Task prompt =
Please copy out, word for word, the part of the listing below that runs from the line containing "will tap(854, 417)." to the line containing "coord(79,351)", including both of those lines.

Records for processing =
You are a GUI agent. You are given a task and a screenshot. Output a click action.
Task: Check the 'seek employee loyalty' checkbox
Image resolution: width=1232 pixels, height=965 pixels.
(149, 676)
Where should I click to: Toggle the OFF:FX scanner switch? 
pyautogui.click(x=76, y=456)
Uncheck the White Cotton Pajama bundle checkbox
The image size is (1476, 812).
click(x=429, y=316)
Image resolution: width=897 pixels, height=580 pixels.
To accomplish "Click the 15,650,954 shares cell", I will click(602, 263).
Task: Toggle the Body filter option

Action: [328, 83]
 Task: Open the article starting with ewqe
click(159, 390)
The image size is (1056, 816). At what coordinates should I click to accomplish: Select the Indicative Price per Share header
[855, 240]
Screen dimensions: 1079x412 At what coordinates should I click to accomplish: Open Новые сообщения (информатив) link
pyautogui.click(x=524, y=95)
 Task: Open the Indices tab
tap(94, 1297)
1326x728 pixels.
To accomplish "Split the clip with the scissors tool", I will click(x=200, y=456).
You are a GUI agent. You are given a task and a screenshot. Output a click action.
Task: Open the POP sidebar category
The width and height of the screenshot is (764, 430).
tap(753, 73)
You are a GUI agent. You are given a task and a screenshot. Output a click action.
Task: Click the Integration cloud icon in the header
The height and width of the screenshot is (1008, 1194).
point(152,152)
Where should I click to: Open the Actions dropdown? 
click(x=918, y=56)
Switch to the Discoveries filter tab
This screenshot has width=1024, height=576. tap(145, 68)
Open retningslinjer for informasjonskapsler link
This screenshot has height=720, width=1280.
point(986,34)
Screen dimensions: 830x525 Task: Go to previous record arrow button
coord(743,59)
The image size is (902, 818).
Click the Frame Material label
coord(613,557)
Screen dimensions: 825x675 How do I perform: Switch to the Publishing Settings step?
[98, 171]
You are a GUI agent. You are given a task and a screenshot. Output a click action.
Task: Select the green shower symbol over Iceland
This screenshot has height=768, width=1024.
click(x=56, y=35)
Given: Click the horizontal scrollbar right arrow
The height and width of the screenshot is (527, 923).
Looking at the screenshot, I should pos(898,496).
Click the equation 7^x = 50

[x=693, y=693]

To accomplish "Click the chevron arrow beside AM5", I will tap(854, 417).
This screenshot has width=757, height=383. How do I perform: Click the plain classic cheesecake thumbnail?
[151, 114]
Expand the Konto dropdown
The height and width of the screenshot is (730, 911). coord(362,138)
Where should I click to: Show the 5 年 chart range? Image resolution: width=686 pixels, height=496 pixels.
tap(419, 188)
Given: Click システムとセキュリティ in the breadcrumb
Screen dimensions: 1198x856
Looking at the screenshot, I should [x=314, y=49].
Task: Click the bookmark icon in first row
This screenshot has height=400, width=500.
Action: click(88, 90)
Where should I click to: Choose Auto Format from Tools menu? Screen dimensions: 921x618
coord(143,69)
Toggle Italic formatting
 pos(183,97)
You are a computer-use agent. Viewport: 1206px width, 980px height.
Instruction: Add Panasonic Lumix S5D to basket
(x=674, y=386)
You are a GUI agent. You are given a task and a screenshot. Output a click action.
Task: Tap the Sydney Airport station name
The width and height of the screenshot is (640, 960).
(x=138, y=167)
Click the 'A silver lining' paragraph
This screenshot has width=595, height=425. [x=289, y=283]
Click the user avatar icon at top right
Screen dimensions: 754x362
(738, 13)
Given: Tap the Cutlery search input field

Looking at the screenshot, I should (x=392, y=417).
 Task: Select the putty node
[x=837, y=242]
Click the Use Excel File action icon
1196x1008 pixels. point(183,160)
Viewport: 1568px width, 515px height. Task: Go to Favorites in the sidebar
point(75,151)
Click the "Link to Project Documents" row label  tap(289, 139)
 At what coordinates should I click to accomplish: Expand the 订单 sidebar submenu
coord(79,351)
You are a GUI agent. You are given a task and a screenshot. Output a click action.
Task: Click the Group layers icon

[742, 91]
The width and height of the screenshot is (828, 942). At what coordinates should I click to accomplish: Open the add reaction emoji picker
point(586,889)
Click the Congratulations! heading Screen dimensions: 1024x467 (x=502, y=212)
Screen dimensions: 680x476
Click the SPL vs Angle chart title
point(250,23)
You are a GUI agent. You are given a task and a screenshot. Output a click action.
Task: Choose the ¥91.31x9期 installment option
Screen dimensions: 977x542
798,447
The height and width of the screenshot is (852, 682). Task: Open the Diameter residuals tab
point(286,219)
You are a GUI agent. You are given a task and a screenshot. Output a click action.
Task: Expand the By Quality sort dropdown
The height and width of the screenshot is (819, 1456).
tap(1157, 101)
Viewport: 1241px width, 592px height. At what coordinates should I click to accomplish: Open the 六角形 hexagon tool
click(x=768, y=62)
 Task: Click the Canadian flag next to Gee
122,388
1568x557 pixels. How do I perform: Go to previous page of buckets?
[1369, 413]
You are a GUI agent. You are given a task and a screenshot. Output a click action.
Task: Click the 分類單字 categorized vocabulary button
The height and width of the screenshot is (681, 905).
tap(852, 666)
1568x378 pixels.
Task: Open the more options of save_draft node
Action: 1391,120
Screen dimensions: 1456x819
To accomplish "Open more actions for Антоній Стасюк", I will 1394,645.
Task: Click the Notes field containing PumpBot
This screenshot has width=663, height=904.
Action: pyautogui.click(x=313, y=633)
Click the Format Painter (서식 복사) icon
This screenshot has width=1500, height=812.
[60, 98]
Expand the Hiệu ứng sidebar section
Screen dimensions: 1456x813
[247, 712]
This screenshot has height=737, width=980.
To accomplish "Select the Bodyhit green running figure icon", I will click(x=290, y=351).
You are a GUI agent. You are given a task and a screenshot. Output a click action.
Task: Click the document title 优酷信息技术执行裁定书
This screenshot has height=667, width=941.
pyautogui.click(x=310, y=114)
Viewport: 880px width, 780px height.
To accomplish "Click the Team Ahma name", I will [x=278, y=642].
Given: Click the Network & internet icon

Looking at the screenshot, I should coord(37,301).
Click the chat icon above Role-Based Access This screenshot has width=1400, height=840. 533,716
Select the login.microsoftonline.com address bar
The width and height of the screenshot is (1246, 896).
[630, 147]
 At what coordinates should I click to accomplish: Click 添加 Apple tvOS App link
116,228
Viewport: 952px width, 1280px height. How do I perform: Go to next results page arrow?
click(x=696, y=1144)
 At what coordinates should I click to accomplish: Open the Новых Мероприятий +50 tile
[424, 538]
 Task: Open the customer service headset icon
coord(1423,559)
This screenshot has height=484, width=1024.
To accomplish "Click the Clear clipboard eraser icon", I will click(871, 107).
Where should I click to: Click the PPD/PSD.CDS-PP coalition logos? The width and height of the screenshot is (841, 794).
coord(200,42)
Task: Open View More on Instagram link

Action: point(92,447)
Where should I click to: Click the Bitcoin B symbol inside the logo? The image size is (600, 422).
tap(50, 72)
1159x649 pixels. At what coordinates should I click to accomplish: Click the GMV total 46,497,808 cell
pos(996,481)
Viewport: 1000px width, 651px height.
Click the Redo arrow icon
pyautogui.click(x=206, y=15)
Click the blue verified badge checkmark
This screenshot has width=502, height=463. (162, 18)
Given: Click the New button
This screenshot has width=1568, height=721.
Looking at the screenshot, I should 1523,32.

Exercise output =
To accomplish "Click the chevron arrow beside AM5", I will tap(854, 417).
This screenshot has width=757, height=383. How do I perform: Click the plain classic cheesecake thumbnail?
[151, 114]
Expand the Konto dropdown
The height and width of the screenshot is (730, 911). coord(362,138)
Where should I click to: Show the 5 年 chart range? Image resolution: width=686 pixels, height=496 pixels.
tap(419, 188)
Given: Click システムとセキュリティ in the breadcrumb
Screen dimensions: 1198x856
Looking at the screenshot, I should [x=314, y=49].
Task: Click the bookmark icon in first row
This screenshot has height=400, width=500.
Action: click(88, 90)
Where should I click to: Choose Auto Format from Tools menu? Screen dimensions: 921x618
coord(143,69)
Toggle Italic formatting
 pos(183,97)
You are a computer-use agent. Viewport: 1206px width, 980px height.
Instruction: Add Panasonic Lumix S5D to basket
(x=674, y=386)
You are a GUI agent. You are given a task and a screenshot. Output a click action.
Task: Tap the Sydney Airport station name
The width and height of the screenshot is (640, 960).
(x=138, y=167)
Click the 'A silver lining' paragraph
This screenshot has width=595, height=425. [x=289, y=283]
Click the user avatar icon at top right
Screen dimensions: 754x362
(738, 13)
Given: Tap the Cutlery search input field

Looking at the screenshot, I should (x=392, y=417).
 Task: Select the putty node
[x=837, y=242]
Click the Use Excel File action icon
1196x1008 pixels. point(183,160)
Viewport: 1568px width, 515px height. Task: Go to Favorites in the sidebar
point(75,151)
Click the "Link to Project Documents" row label  tap(289, 139)
 At what coordinates should I click to accomplish: Expand the 订单 sidebar submenu
coord(79,351)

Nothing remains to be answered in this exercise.